Because the value creation isn’t in the model at all. The frontier model is the excavator’s hydraulics — you buy those in, no one rebuilds them themselves. What’s valuable and defensible is what you build with them: the pipeline that shapes a local model out of the teacher’s corrections; the inspection layer that makes failure visible; the auditability; the domain knowledge in versioned, inspectable documents instead of opaque weights; the integration into real, regulated enterprise processes. That’s engineering work. And at that, this country was never bad.
Your own pond isn’t smaller — it’s different. It’s called: AI systems that a regulated company can actually take responsibility for. In your own data center, with no shutdown risk, with the human at the lever, with traceable decisions and a cost structure that supports a business case instead of devouring it. In this pond, the frontier labs’ core business isn’t located — they do increasingly offer fine-tuning, distillation, and enterprise deals, but their focus remains the horizontal model, not the vertical, independently operable system that a single regulated company owns and answers for. The pond isn’t empty. It’s just not yet occupied.

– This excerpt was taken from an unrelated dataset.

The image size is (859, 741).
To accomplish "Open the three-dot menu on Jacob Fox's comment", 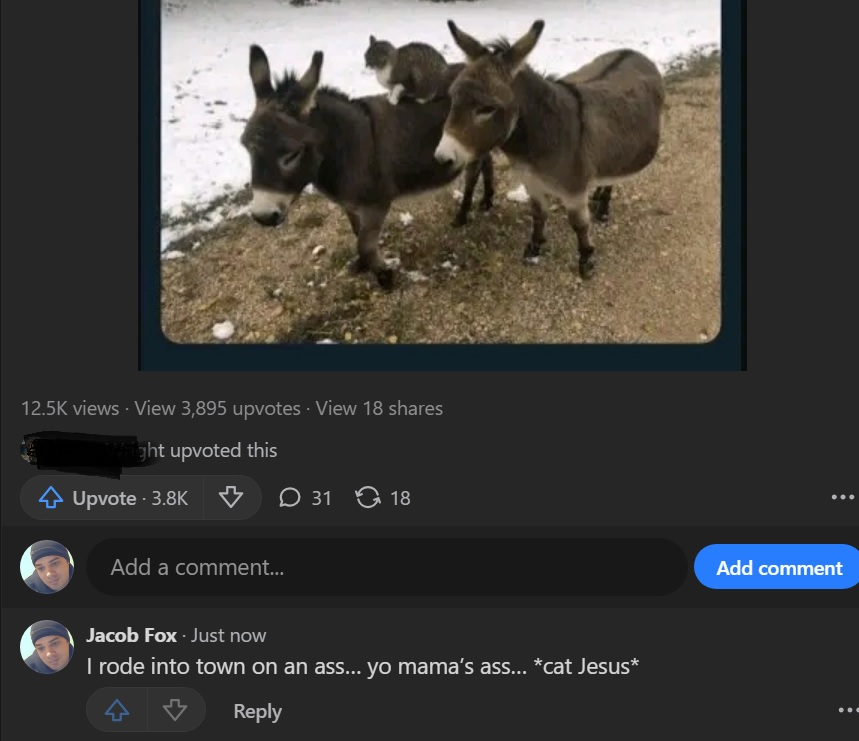I will pyautogui.click(x=847, y=710).
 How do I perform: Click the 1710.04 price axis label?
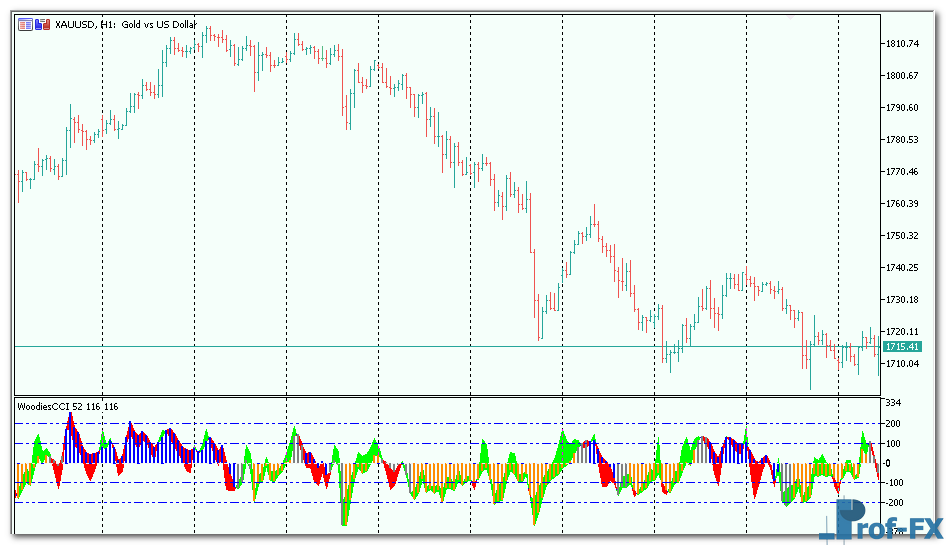901,364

And there’s a side effect that is more than a side effect. Whoever operates, adapts, and evaluates a local model and embeds it into an inspection pipeline understands how these systems work — in a way that merely consuming a foreign interface never conveys. You don’t learn to cook by reheating ready meals. The know-how built up isn’t the by-product of the exercise, it’s the actual gain: the ability to exercise judgment and not be held hostage.
This is not a catch-up chase. It’s the better position. While the pure interface users pay the full price and bear the full dependency, the frontier labs — through the teacher mechanism — work for whoever masters the architecture. As their model gets better, your own distillate gets better too. You’re not panting along behind — you take the others’ head start as raw material and refine it into something you own and answer for.